In the listing below, pick out lines with "will".
#####
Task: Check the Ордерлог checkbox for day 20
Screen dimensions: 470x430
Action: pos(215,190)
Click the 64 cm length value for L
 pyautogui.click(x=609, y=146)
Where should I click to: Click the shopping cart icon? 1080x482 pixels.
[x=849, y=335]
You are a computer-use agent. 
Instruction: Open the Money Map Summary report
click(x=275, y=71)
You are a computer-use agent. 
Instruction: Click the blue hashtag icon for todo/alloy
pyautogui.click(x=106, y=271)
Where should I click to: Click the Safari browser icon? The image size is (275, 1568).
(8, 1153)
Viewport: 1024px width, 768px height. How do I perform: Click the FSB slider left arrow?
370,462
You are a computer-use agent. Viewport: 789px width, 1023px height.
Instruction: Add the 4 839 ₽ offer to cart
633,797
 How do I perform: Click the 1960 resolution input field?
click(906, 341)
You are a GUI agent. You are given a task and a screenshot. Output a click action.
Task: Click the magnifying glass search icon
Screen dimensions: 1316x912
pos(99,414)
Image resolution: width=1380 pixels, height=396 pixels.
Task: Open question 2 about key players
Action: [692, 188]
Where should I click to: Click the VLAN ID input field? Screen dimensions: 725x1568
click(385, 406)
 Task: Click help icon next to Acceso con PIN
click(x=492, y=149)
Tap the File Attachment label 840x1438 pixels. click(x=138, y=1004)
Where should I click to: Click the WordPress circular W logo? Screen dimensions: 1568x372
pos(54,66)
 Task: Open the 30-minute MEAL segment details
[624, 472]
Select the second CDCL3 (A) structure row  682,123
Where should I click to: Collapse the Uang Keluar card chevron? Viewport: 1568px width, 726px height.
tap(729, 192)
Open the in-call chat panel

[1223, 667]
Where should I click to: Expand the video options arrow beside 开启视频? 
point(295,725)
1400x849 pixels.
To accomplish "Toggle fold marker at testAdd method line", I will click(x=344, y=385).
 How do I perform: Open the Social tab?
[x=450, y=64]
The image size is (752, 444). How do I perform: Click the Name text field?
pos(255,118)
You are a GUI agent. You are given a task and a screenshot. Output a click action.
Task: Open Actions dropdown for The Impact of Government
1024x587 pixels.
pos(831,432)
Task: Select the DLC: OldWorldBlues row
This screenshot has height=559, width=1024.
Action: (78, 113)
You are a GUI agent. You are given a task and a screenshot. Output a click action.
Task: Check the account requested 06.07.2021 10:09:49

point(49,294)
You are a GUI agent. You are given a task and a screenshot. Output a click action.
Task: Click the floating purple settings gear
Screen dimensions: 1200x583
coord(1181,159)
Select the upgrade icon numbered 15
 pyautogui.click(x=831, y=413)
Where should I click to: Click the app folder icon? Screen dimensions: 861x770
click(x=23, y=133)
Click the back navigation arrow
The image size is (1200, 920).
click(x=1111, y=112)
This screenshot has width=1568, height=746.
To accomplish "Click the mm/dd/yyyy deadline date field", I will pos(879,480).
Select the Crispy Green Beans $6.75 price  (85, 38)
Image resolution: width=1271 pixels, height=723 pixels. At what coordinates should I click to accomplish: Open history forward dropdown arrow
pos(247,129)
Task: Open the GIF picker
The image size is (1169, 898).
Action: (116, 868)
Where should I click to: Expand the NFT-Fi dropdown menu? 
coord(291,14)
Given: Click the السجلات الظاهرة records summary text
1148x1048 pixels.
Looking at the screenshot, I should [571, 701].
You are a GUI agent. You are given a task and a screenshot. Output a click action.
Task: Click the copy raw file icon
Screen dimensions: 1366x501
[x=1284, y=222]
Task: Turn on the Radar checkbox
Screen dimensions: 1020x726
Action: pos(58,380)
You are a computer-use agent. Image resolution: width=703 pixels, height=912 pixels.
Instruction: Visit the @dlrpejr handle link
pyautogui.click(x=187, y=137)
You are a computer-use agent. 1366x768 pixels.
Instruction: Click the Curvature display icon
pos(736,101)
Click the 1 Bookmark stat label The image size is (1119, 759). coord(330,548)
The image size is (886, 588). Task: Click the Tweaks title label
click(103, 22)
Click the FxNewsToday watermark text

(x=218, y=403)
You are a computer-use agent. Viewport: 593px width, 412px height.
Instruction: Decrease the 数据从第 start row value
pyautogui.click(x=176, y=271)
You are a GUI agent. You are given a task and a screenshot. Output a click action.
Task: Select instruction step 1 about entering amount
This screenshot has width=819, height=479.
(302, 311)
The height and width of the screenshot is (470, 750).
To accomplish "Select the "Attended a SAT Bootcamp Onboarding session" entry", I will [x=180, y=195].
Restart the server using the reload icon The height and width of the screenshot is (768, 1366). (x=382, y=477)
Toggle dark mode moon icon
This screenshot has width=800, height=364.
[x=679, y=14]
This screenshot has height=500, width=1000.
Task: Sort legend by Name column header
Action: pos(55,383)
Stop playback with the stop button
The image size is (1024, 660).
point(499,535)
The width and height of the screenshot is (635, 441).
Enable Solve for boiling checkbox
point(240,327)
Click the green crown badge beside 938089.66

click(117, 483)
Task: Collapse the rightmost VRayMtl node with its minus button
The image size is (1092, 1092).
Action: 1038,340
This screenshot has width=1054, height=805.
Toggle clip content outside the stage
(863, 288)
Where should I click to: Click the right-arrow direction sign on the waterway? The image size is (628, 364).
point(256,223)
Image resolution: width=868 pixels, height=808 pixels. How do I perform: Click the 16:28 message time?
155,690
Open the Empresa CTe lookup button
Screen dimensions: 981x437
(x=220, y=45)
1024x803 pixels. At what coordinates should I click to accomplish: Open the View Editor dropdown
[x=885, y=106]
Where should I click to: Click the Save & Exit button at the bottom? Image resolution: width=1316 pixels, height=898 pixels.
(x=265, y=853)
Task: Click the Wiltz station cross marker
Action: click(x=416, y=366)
#####
◆ WRITTEN REPLY ◆
To accomplish "Toggle fold marker at testAdd method line", I will click(x=344, y=385).
To accomplish "Click the mm/dd/yyyy deadline date field", I will pos(879,480).
To accomplish "Select the "Attended a SAT Bootcamp Onboarding session" entry", I will [x=180, y=195].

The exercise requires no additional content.